-- EXTRACT TO READ --
RBI keeps interest rate unchanged at 6.5%, lowers GDP projection to 6.6%, cuts CRR to 4%
MUMBAI, DEC 6 : The Reserve Bank of India (RBI) on Friday kept the benchmark interest rate unchanged at 6.5%, marking the 11th consecutive time the lending rate has remained steady.
The RBI’s Monetary Policy Committee (MPC) opted against any knee-jerk reaction to the growth slowdown in the second quarter with a repo rate cut, emphasising the need to be prudent and measured in its response to macroeconomic data.
However, it offered cheaper funds to the economy by reducing the cash reserve ratio by half a percentage point (50 bps) to 4%. This reduction will release as much as Rs 1.16 trillion of lendable money to the banks.
Announcing the status quo policy, with the key repo rate maintained at 6.5%, Governor Shaktikanta Das justified the decision, which was supported by a 4-2 vote by the panel.
He explained that all high-frequency macro data since October indicated that the economy has bottomed out and remains resilient, which does not warrant any knee-jerk policy measures.
However, given that the first-half numbers have come out much lower than projected, Das—whose six-year term ends next week and is likely to be extended for a third term—said the panel revised the full-year growth forecast down to a low 6.6% from the earlier 7.2%.
Similarly, the panel marginally revised the inflation forecast for the full year upwards to 4.8%, due to the significant spike in the past two months.
Regarding the cash reserve ratio cut (CRR), the governor explained that the move aims to maintain adequate systemic liquidity, considering the upcoming advance tax outflows and rising credit demand. He also noted that the rate has been reduced to the historical level of 4%, a level last seen in April 2023, when the rate was increased to 4.5%.
The CRR is the percentage of a bank’s total deposits that it is required to maintain in liquid cash with the RBI. The CRR percentage is determined by the RBI from time to time.

-- ENTRIES SUPPLIED --

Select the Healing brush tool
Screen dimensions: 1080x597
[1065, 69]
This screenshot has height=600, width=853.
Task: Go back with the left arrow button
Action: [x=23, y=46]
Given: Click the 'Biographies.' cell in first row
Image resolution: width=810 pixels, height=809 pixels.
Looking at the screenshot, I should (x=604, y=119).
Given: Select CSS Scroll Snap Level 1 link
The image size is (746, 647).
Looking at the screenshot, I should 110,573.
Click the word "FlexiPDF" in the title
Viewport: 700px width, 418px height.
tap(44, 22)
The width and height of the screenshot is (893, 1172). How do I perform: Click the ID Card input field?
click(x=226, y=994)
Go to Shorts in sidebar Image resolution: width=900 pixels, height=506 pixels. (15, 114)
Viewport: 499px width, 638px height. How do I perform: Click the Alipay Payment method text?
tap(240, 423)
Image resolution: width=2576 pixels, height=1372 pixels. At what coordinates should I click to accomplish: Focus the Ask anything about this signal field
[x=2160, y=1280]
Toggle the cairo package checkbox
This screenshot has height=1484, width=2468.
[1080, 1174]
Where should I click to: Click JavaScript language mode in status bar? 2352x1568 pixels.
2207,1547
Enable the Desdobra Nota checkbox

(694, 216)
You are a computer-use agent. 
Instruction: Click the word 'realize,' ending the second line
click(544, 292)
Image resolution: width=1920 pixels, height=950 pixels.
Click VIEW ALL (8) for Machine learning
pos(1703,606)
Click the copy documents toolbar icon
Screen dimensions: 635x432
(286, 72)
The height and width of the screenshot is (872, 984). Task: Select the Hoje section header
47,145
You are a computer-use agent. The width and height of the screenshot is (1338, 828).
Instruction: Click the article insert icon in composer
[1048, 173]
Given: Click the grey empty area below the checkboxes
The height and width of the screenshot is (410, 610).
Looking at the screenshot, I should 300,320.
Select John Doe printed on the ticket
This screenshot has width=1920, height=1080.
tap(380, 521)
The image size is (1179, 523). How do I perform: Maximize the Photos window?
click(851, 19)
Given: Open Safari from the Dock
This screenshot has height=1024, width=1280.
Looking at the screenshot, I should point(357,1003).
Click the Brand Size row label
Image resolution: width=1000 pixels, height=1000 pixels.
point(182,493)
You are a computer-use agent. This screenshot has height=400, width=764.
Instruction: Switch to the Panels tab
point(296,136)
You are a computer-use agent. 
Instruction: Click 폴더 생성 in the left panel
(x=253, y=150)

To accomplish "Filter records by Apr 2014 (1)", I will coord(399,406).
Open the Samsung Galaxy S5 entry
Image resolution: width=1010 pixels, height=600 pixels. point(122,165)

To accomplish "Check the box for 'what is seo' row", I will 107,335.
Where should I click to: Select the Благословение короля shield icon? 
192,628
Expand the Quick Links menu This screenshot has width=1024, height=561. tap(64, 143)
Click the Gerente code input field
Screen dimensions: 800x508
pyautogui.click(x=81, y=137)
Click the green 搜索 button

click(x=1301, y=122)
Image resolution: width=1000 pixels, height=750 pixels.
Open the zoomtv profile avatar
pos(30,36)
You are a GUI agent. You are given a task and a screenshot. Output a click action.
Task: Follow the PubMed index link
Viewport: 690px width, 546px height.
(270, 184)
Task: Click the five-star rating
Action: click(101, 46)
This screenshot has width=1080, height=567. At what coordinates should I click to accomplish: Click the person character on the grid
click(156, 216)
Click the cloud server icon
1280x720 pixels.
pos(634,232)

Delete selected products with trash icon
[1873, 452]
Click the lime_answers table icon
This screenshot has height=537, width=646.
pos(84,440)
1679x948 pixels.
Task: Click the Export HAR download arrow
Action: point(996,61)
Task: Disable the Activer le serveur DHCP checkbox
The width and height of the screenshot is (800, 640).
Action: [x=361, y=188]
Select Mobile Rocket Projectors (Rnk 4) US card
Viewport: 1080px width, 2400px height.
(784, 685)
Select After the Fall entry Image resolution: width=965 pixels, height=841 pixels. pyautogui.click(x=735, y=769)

-- AIM --
From the RBI policy article, retype word for word the passage starting with "RBI keeps interest" and going on through "by the panel.".

-- TASK RESULT --
RBI keeps interest rate unchanged at 6.5%, lowers GDP projection to 6.6%, cuts CRR to 4%
MUMBAI, DEC 6 : The Reserve Bank of India (RBI) on Friday kept the benchmark interest rate unchanged at 6.5%, marking the 11th consecutive time the lending rate has remained steady.
The RBI’s Monetary Policy Committee (MPC) opted against any knee-jerk reaction to the growth slowdown in the second quarter with a repo rate cut, emphasising the need to be prudent and measured in its response to macroeconomic data.
However, it offered cheaper funds to the economy by reducing the cash reserve ratio by half a percentage point (50 bps) to 4%. This reduction will release as much as Rs 1.16 trillion of lendable money to the banks.
Announcing the status quo policy, with the key repo rate maintained at 6.5%, Governor Shaktikanta Das justified the decision, which was supported by a 4-2 vote by the panel.